Trainees team up with Ferguslie Park Housing Association to deliver 5,000th meal

Young people engaged in the employability programme run by the Tannahill Centre in Paisley, and funded via SCVO’s Community Jobs Scotland (CJS) programme have prepared their 5,000th meal for people in Ferguslie Park who are self-isolating or stuck at home due to social distancing measures.

Trainees team up with Ferguslie Park Housing Association to deliver 5,000th meal

The team of trainees

Working in partnership with Ferguslie Park Housing Association, whose employees have been delivering the meals, ensures that those who have been unable to make it out of the house since the pandemic hit are able to enjoy a home cooked and nourishing meal seven days per week.

The project has also ensured that the young trainees at the much-loved community café located in the Tannahill Centre can continue their catering and hospitality training during lockdown.

Christine Hay and Robert Murray, both home improvements assistant at Ferguslie Park Housing Association have been delivering the meals throughout the pandemic. Christine said: “It’s more than just a meal we are delivering. For some of the people we deliver to we might be the only person they speak to that day, some of the people we already know as they are our tenants, however we’ve also been delivering to council tenants too.”

Robert added: “As we’ve gotten to know people and their circumstances, we’ve been able to refer them onto council services or make enquiries on their behalf. We’ve also helped people access our welfare rights service or purchased a microwave, cooker or digital device on their behalf via our Ferguslie Essentials Fund”.

The Tannahill Centre café closed to the public back in March 2020 when the UK government initially announced lockdown measures.
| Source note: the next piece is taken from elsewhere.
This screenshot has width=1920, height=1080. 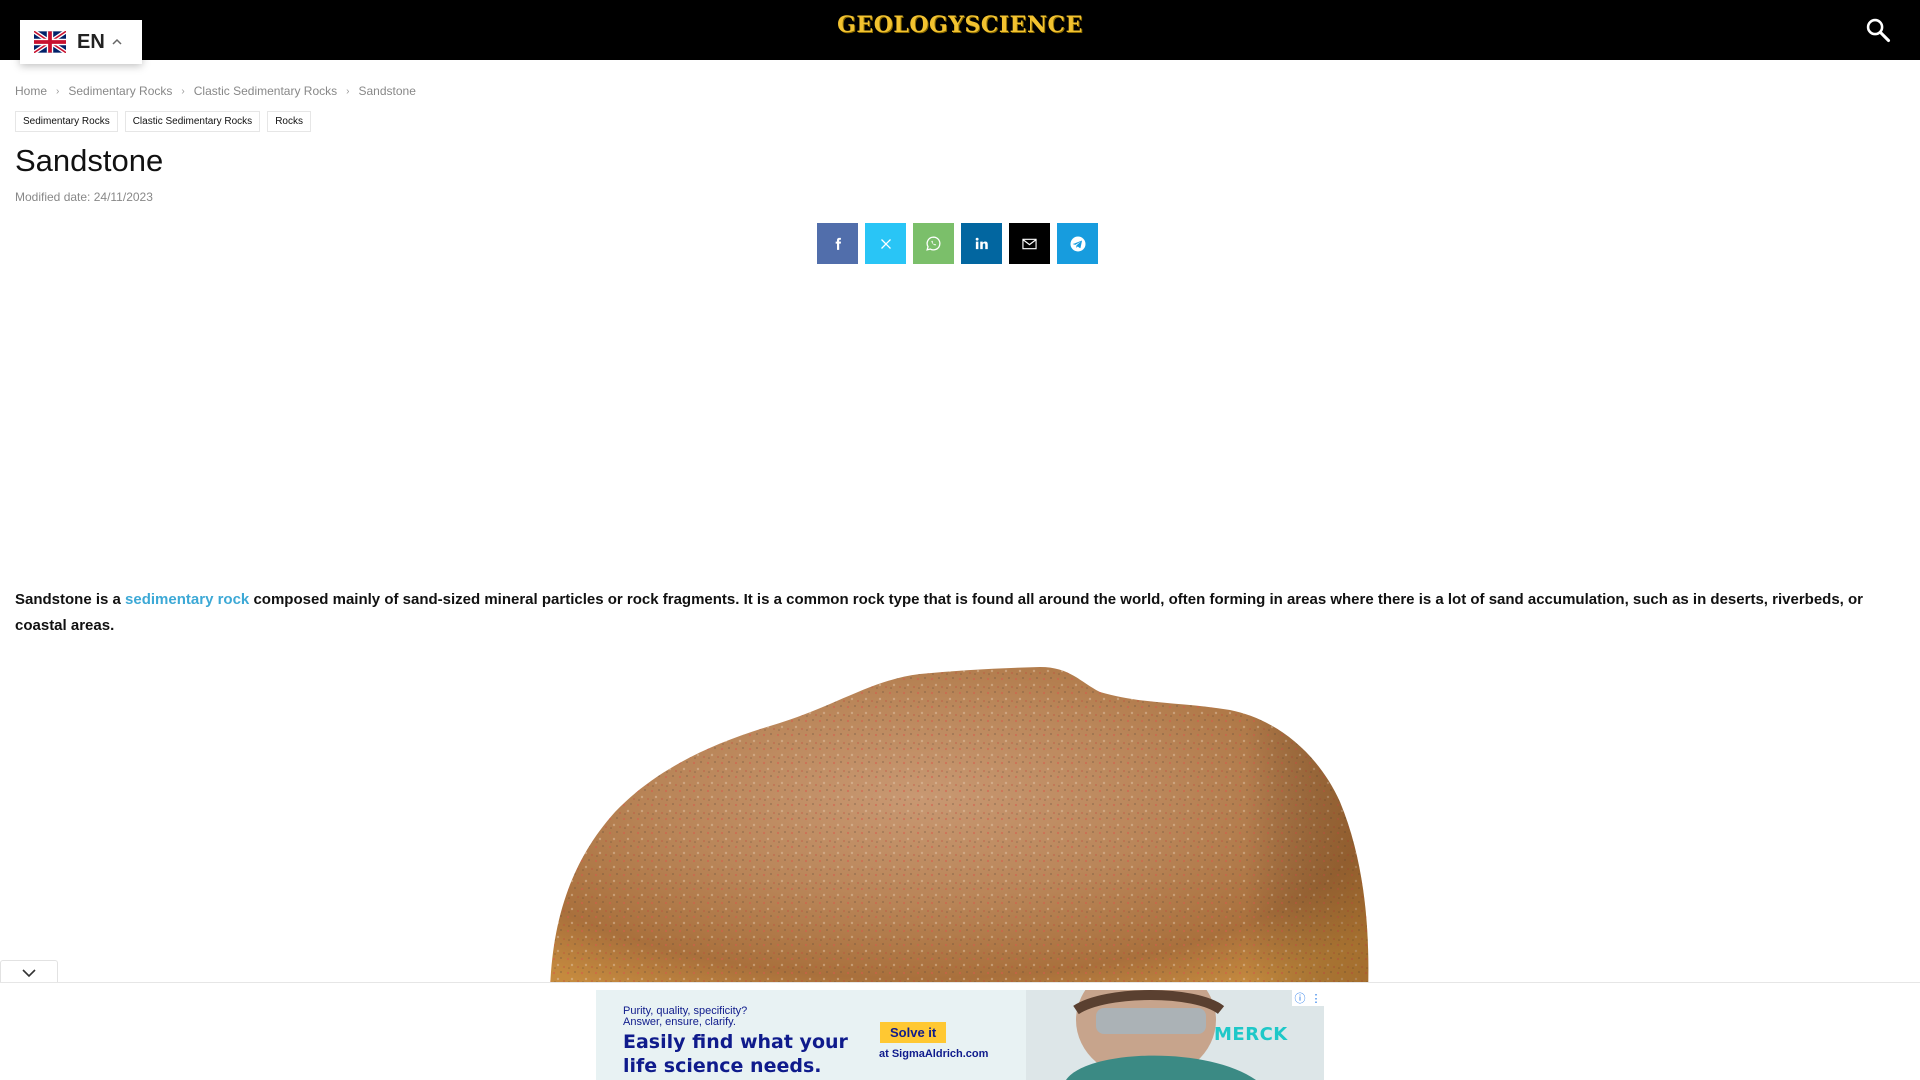 What do you see at coordinates (914, 1032) in the screenshot?
I see `ad-cta-button: Solve it` at bounding box center [914, 1032].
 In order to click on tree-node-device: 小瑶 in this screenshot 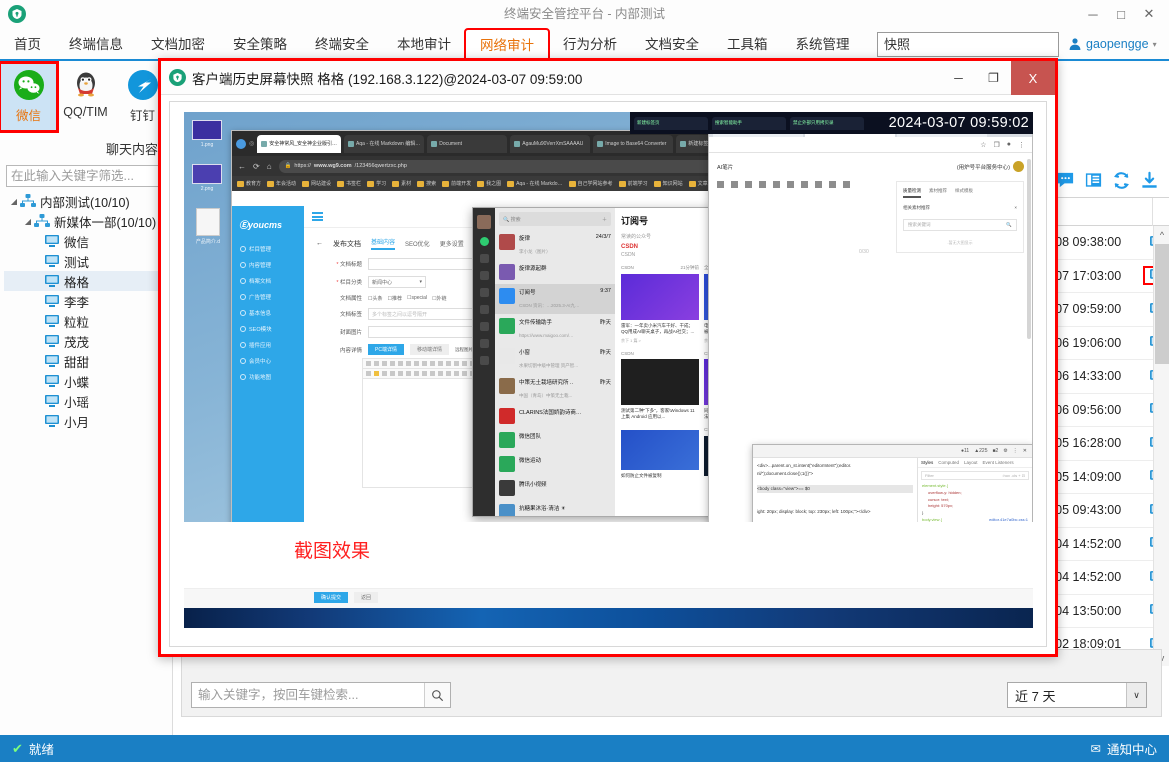, I will do `click(86, 401)`.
Whilst the café is still closed to the public, thanks to the support from Ferguslie Park Housing Association its learning kitchen was able to re-open, providing local young people with the opportunity to restart their placements, learning how to prepare the meals that are being distributed to local people stuck at home.
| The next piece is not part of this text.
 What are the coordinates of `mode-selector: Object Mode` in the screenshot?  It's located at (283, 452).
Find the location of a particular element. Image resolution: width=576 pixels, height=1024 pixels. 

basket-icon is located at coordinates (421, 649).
Trainees team up with Ferguslie Park Housing Association to deliver 5,000th meal

Wullie Clark, senior cook at the Tannahill Centre community café, said: “It’s a double whammy! As well as providing vulnerable people with a decent meal, the young people are getting back into the workplace, learning how to work in a kitchen and getting a head start when it comes to getting a job in the hospitality industry when things get back to normal. So far we’ve been teaching the young people how to work safely in a kitchen, how to prepare and store meals as well as how to follow social distancing measures. We hope this training means they will be well prepared for the world of work once their placement ends.”

Community Jobs Scotland (CJS) is an employability programme delivered by SCVO which works with voluntary sector employers to create job opportunities for unemployed people aged 16 to 29.

The programme has a focus on those most disadvantaged in the labour market – those who are care experienced or are carers themselves, early Armed Forces service leavers, those with criminal convictions and those who have disabilities or other health issues – and has already created jobs for 9,000 young people across the country.

Moira Cuthbertson, Community Jobs Scotland manager at SCVO, commented: “We’re really proud of our CJS employees and how they have adapted and coped during the restrictions put in place due to the impact of coronavirus. Like all workers across the country, they have had to face huge changes to their workplaces and routines since March.

“Despite this some of these young people quickly returned to their workplaces and have been involved in the massive combined effort of the Scottish voluntary sector in providing vital services to communities, including preparing and delivering food supplies - as the staff at the Tannahill Centre have done. It’s testament to both the tenacity of the organisation and the determination of the young people themselves, and yet another example of how the voluntary sector is Never More Needed.”